Supreme Court of the State of New York, New York County
Aug 26, 2009
2009 N.Y. Slip Op. 31983 (N.Y. Sup. Ct. 2009)

Opinion

603065/08.

August 26, 2009.


DECISION/ORDER


In this action, plaintiff Faro Vitale, the owner of a building located at 761 Avenue of the Americas in Manhattan, sues defendant SP 26 Development Associates LLC, the owner of the adjoining building at 759 Avenue of the Americas, for damage allegedly caused to plaintiff's building by construction on defendant's property. Defendant moves to dismiss the complaint, pursuant to CPLR 3211(a), on the ground, among others, that the causes of action are barred by the statute of limitations.

Plaintiff's first cause of action alleges that his property was damaged as a result of defendant's removal of a party wall. The removal was performed pursuant to a demolition permit issued in 2001, and the work was competed, as evidenced by a letter of completion, in 2004. Defendant argues that this cause of action is governed by a three year statute of limitations, and is untimely because the action was not commenced until 2008.

Where injury is caused by a construction contract to which the plaintiff is not a party, the plaintiff is relegated to an action for negligence. (See City School Dist. of City of Newburgh v Hugh Stubbins Assocs., 85 NY2d 535.) The statute of limitations for injury to property based on negligence is three years. (See CPLR 214.) As a general rule, a tort cause of action "cannot accrue until an injury is sustained." (Kronos, Inc. v AVX Corp., 81 NY2d 90, 94.) In cases involving damage from construction by an adjoining property owner, the Appellate Division of this Department has held that the injury was sustained, and the cause of action accrued, when the injury became visible or apparent after the construction. (See Mark v Eshkar, 194 AD2d 356, 357 [1stDept 1993] [cause of action for damage to party wall accrued not at time of adjoining property owner's construction which resulted in "relatively minor damage to the wall," but years later when larger structural cracks became manifest]; Russell v Dunbar, 40 AD3d 952, 953 [2d Dept 2007] [damage was "apparent," and cause of action accrued, when plaintiff noticed damage to apartment ceiling from water inside wall]. Compare Johnson v Marianetti. 202 AD2d 970 [4th Dept 1994] [injury occurred when adjoining property owner altered drainage pipe, causing ground water to be diverted onto Plaintiff's property]; City of Niagara Falls v Rudolph, 97 AD2d 971 [4th Dept 1983] [injuries were sustained when HVAC system was installed, not later when system was uncovered and defective work was first discovered].)

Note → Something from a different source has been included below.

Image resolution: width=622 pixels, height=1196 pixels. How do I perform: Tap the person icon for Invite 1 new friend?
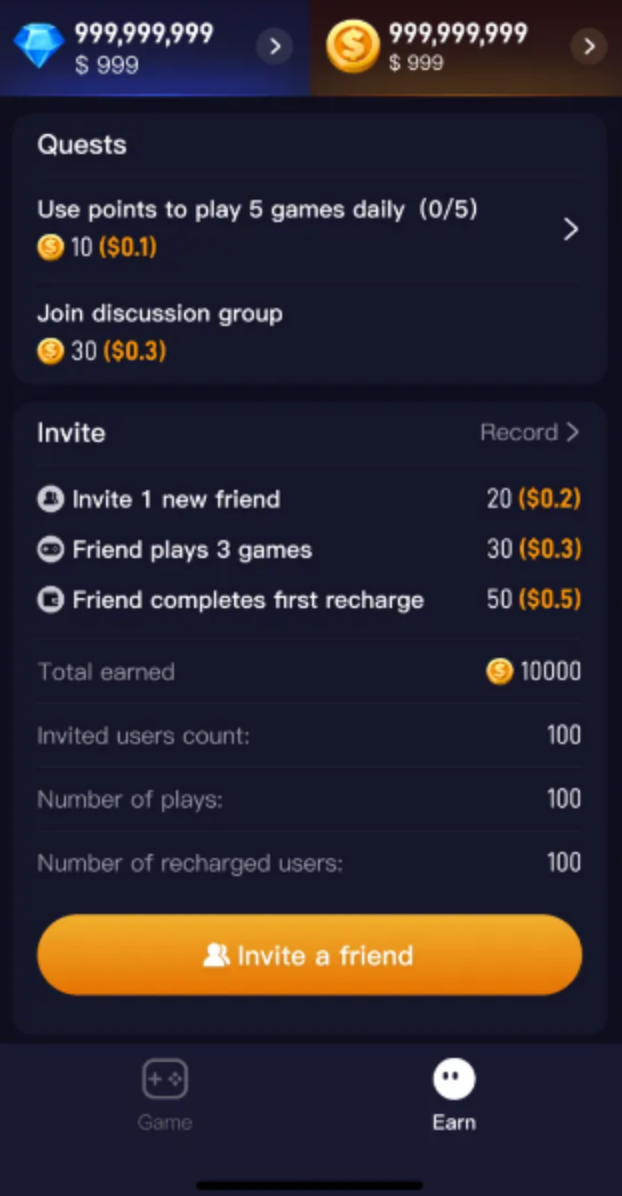(50, 499)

In contrast, where a cause of action for property damage arises out of defective performance of a construction contract, as where the plaintiff is a party to the contract rather than a bystander, the cause of action will accrue upon completion of the construction work. (See e.g. City School Dist. of City of Newburgh, 85 NY2d at 538; Gelwicks v Campbell, 257 AD2d 601 [2d Dept 1999].) This authority is inapplicable here as the adjoining property owner performed the work under a contract to which plaintiff was a stranger.
As discussed above, however, there is authority holding that even where the plaintiff is not a party to the construction contract and brings a cause of action for property damage based in negligence, the cause of action may, in appropriate circumstances, accrue from the completion of the construction work.

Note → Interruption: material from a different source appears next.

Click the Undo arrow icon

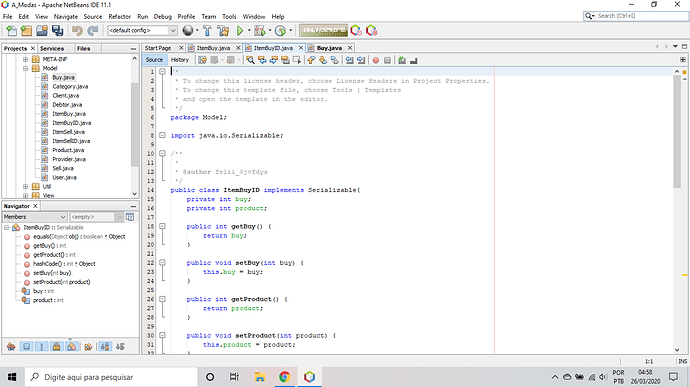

Here, the complaint pleads that the damage to the party wall occurred at the time of the demolition in 2001. (See Complaint, ¶ 12 ["While removing the party wall, defendant damaged the structural integrity of the wall belonging to Plaintiff's property and never remedied same"; ¶ 14["While removing the party wall, defendant damaged the wall belonging to plaintiff's property by causing holes and cracks . . . and never remedied same"].) While plaintiff alleges "continuing weakening" of plaintiff's wall (id., ¶ 20), it is clear from the face of the pleading that the damage was first apparent in 2001. As the cause of action for damage to the party wall was brought more than three years later, it is time-barred.

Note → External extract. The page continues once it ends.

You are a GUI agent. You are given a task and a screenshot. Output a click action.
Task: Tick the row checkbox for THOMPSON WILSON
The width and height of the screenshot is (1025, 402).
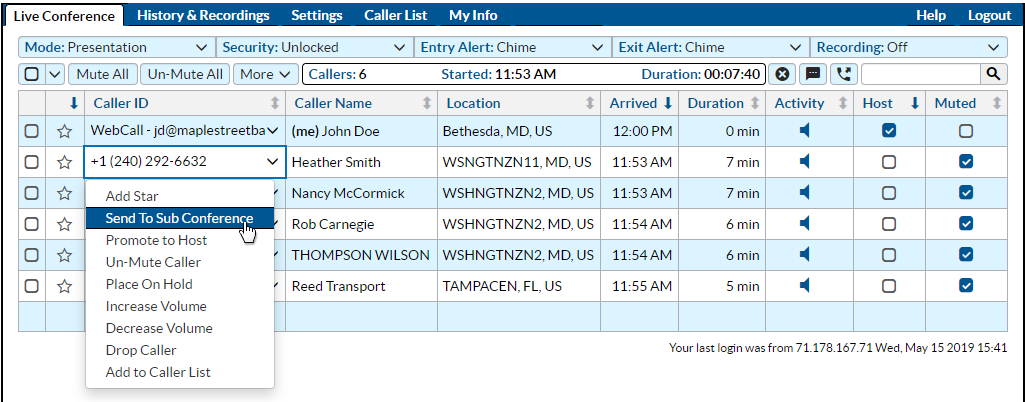(x=31, y=255)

Plaintiff's second cause of action alleges that, also in July 2001, following the demolition of the party wall, defendant erected a new brick wall that encroaches up to 18 inches on Plaintiff's property. (Complaint, ¶¶ 26-28.) Contrary to defendant's contention, this action is not subject to dismissal on the face of the pleadings, based on RPAPL 611. This statute imposes a one year statute of limitations for actions to remove a wall that encroaches six inches upon an adjoining property, and a two year statute of limitations for damage actions based on encroachments not exceeding six inches. (See Sova v Glasier, 192 AD2d 1069 [4th Dept 1993].) RPAPL 611 is inapplicable as the complaint alleges an encroachment of greater than six inches.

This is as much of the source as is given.